The event was a success. Several participants declared it better than any conference. So we did it again – at Trinity Hall in Cambridge, at St Edward Hall in Oxford, at a manor house in the Cotswolds, at a farm with a Tudor barn in Suffolk, and once in a villa in Tuscany. The last event before the Covid pandemic, in 2018, we offered a weekend ‘masterclass’ to anyone willing to bring a laptop and sleeping bag and sleep over in the bunkhouse.

It’s hard to know whether the pandemic will permit another such event. And as the extreme weather events worsen from year to year, I find it hard to imagine taking a plane flight that I could avoid – or asking anyone else to do so.

The pandemic has taught us so much about working and relating remotely.

There is a style of coding suitable to the array languages that is strange to coders familiar with C-like languages.
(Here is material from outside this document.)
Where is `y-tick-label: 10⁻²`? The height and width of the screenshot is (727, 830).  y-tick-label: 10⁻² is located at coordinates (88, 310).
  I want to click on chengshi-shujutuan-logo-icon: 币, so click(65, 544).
As the community of developers using Iversonian array languages continues to grow and is less concentrated in specialist teams in bank trading rooms, I’m thinking about in what form Iverson College can offer support and encouragement.

Kudos to Adám Brudzewsky of Dyalog, a fellow of the college, for the APL Orchard chatroom and the APL Farm on Discord.


Comment

Arthur Whitney
Arthur Whitney

A reader writes:

It made it possible for a lot of people to meet and talk to Arthur, Roger, and the mythical Mr Scholes who would never have managed otherwise and that has done a lot to make sure that there’s a fresh generation of array programmers on the way – who knows who’ll be the next leading lights?